BEGIN Input material
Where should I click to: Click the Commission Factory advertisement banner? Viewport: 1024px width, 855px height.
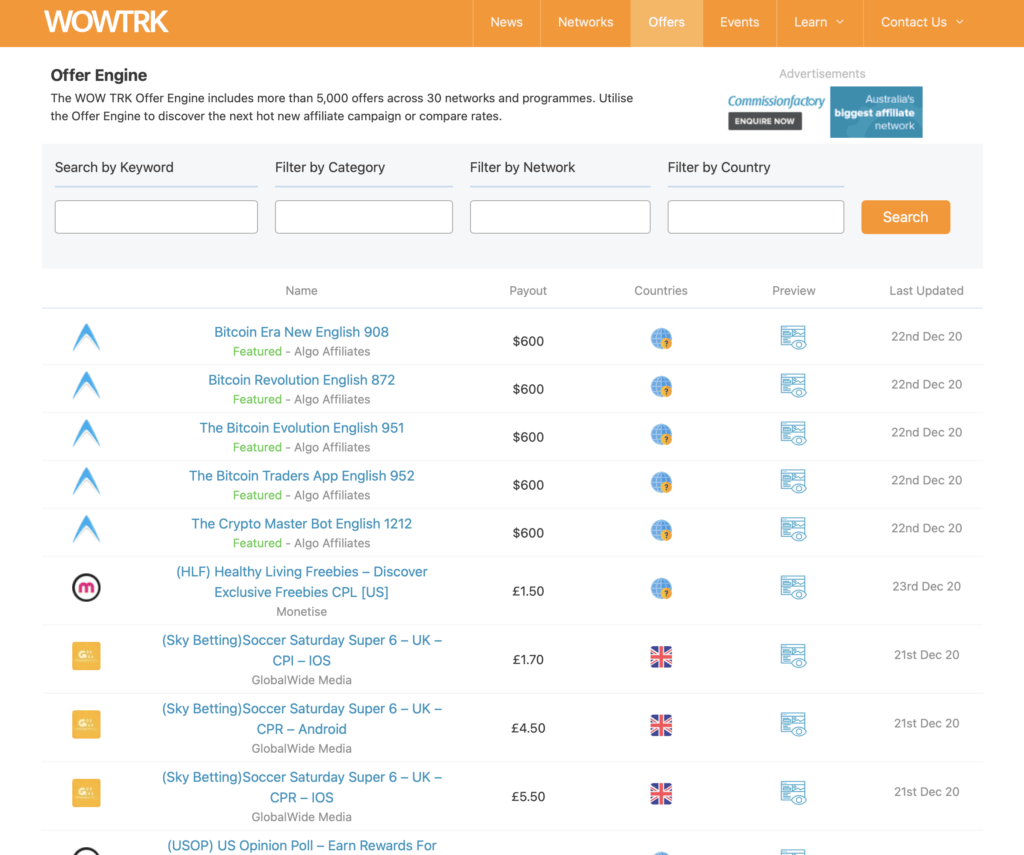point(824,111)
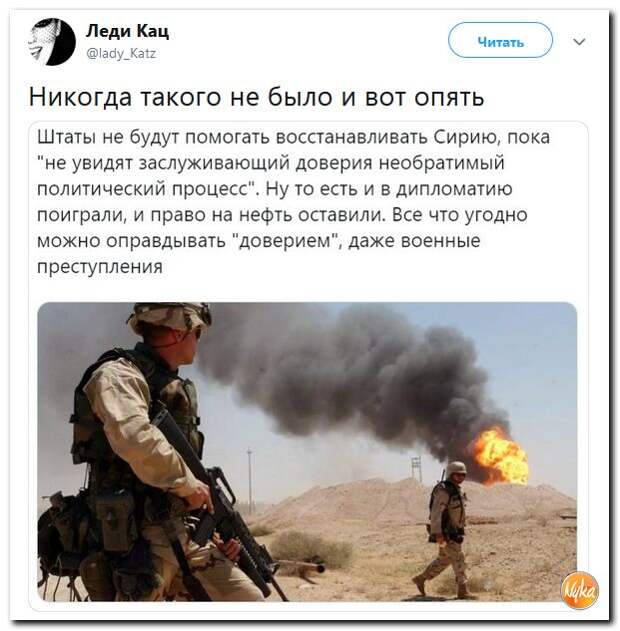Open the attached burning oil field photo
Screen dimensions: 620x631
(307, 452)
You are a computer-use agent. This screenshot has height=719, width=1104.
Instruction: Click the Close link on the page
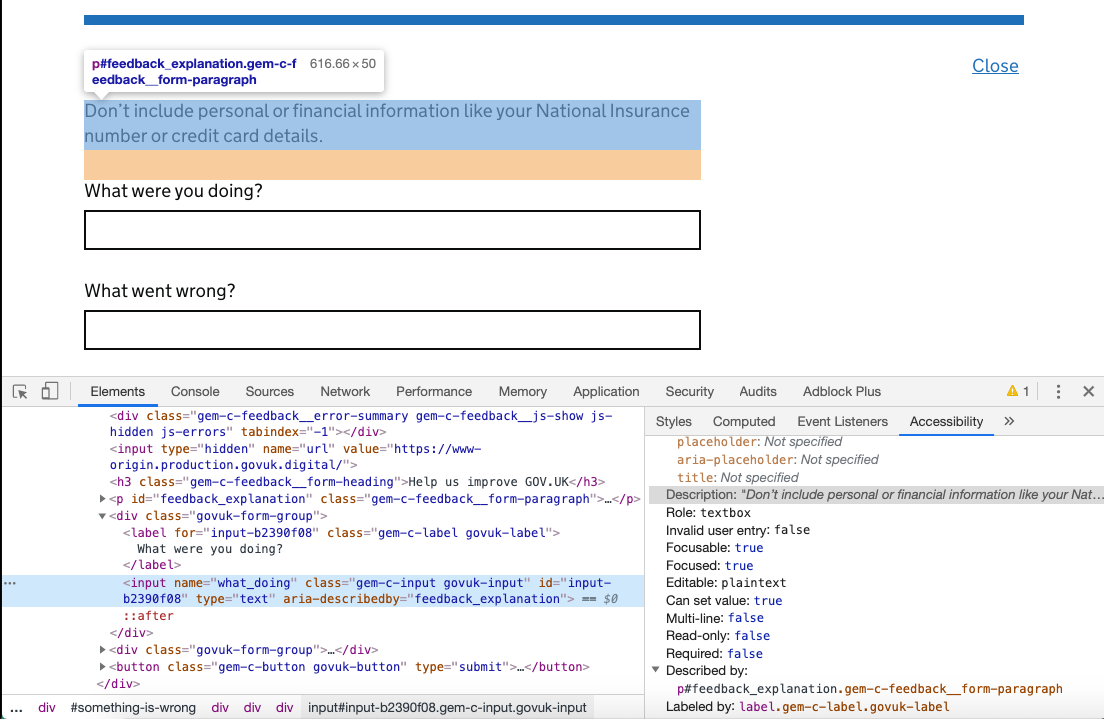(x=995, y=65)
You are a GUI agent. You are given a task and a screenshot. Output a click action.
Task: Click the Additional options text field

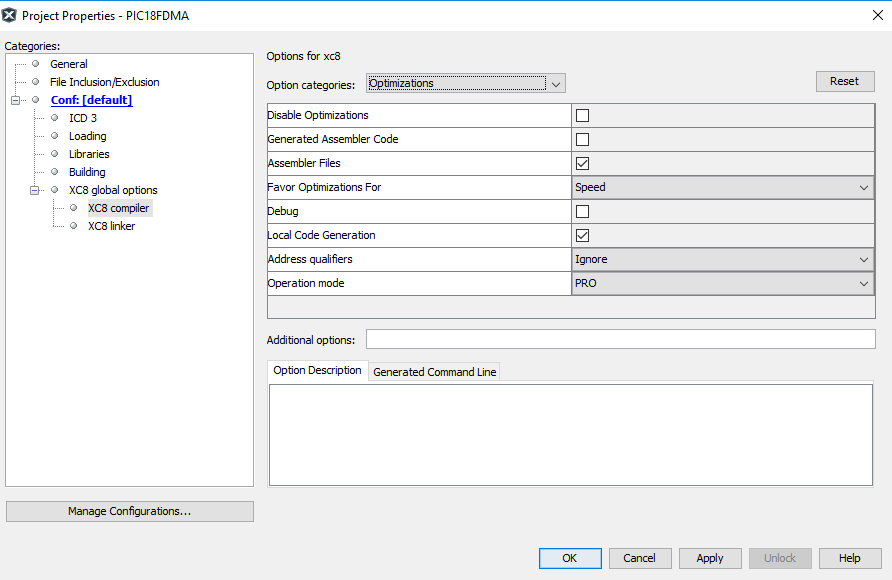click(620, 340)
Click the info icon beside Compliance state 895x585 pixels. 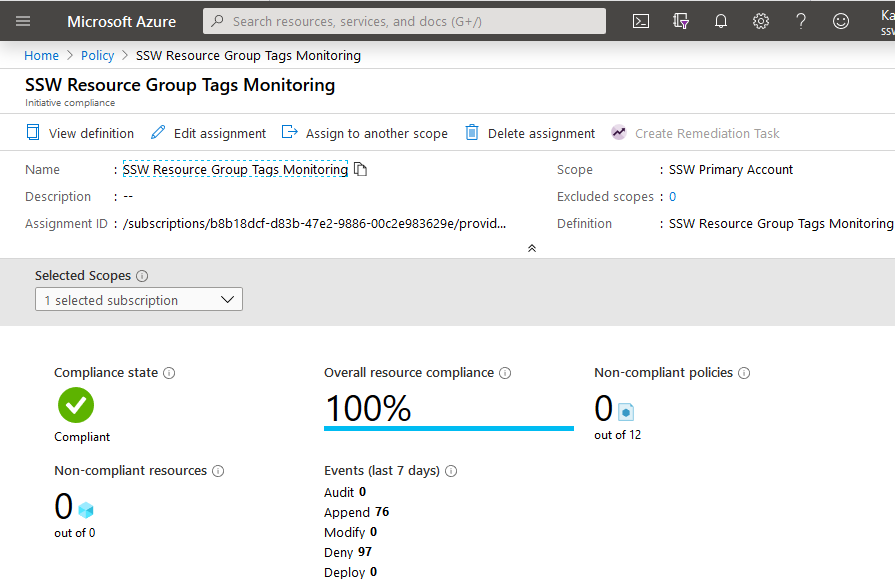coord(169,373)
END Input material
Task objective: Wherever a line of the data above contains "screenshot", copy that line.

Result of this task:
You are a computer-use agent. This screenshot has height=719, width=1104.
You are a GUI agent. You are given a task and a screenshot. Output a click action.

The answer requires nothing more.